We decided to take the Megabus instead of drive. Yay me! I get to relax too, in more ways than one. You know all the stresses that go into driving (potential tickets, gas cost, wear & tear on car, accidents,etc etc). And it is much cheaper. Due to Megabus just starting in Cali and a flood of advertising our tickets to La were $96. Still a great deal for 4 people. The return is only $12. So a total of $108 to get 4 people to & from La. I can dig it!

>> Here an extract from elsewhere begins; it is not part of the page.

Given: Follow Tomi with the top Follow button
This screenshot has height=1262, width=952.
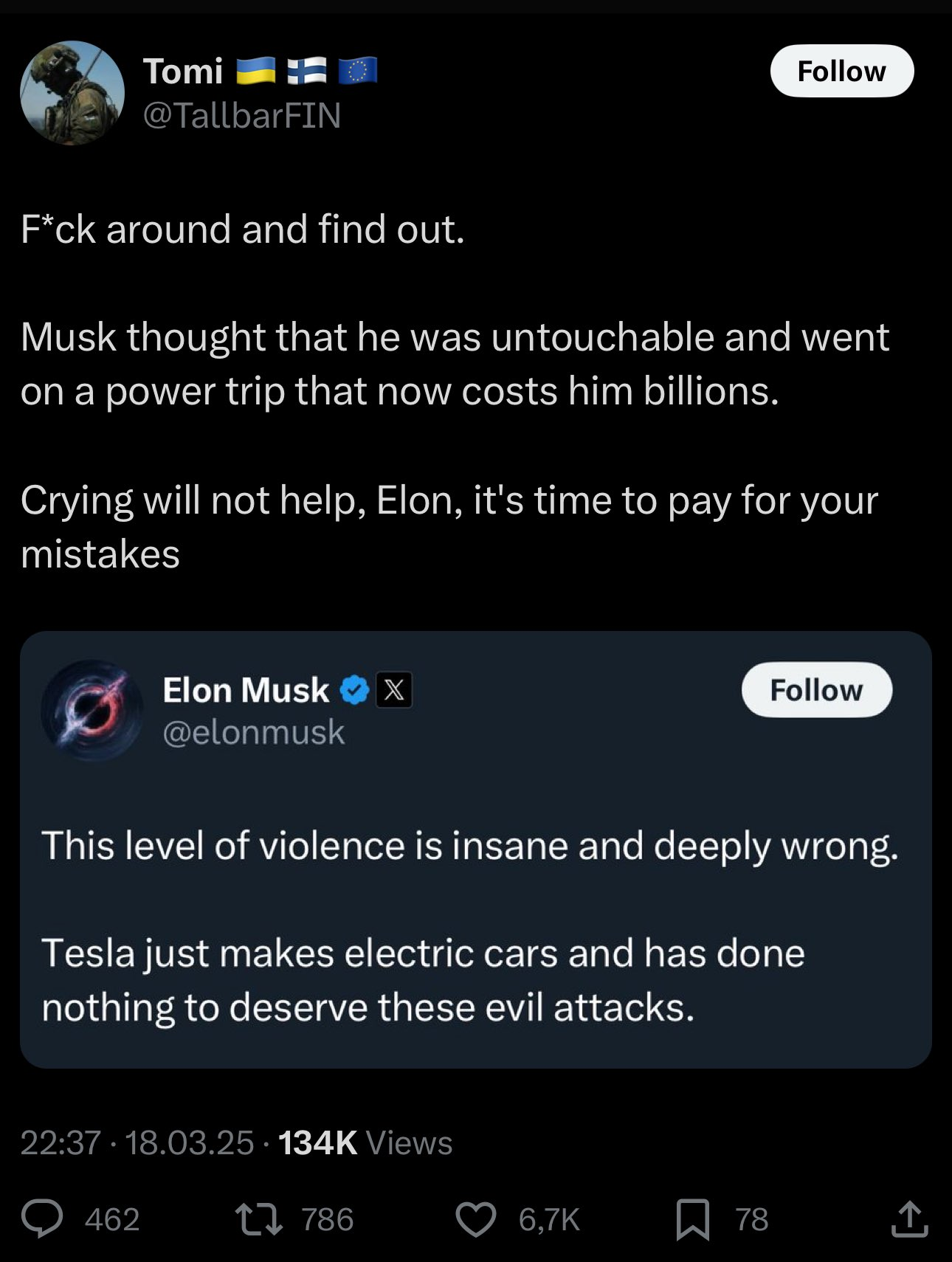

The bus was a perfect hour late. It didn’t bother me much and I actually got to bond with a cool elderly lady. God always works things out. I am sure she could have managed on her own but it was an honor to be able to help her and make sure she a few other seniors were assisted first. She even sat near us on the top level. (It is a double decker bus). She wouldn’t have ventured up there without the help. Downstairs was more crowded so she would have had to share but up there she had two seats to herself.
The wifi wasn’t working but we didn’t have gadgets anyway. We went old school. Books. And card games.
We made decent time. Made one 20 min stop.
Like Faith said, ” mom, the megabus is cool once you get on it.”
They dropped us at Union Station. The portions we saw were beautiful. Hopeful we will get to view it at a decent hour to see it s little better.
Here’s a pic of children’s first taxi ride



One thought on “Native Tourist: getting to LA

  1. Yes, it is so nice to connect with our elders. We went to see a Monday matinee viewing of Django Unchained. On the way out, we chatted briefly with three elders from North Carolina who reminisced about their childhood on a farm, sharecropping, and white terrorism. Just the sound of their voices made me smile–their accent is a little different than the one I’m used to hearing from those on my father’s side from Texas. My children were able to be exposed to a Southern sensibility thanks to my parents and elders in both families, but who among them will be left by the time my future grandchildren are born? It makes me sad for black folks on the west coast. It was so nice being around them even though it was so brief. They asked about our kids and seemed pleased by their accomplishments and their good manners. Just like the way it’s supposed to be, right? But being outside of the black Christian church, we’ve missed out on a lot of that kind of interaction.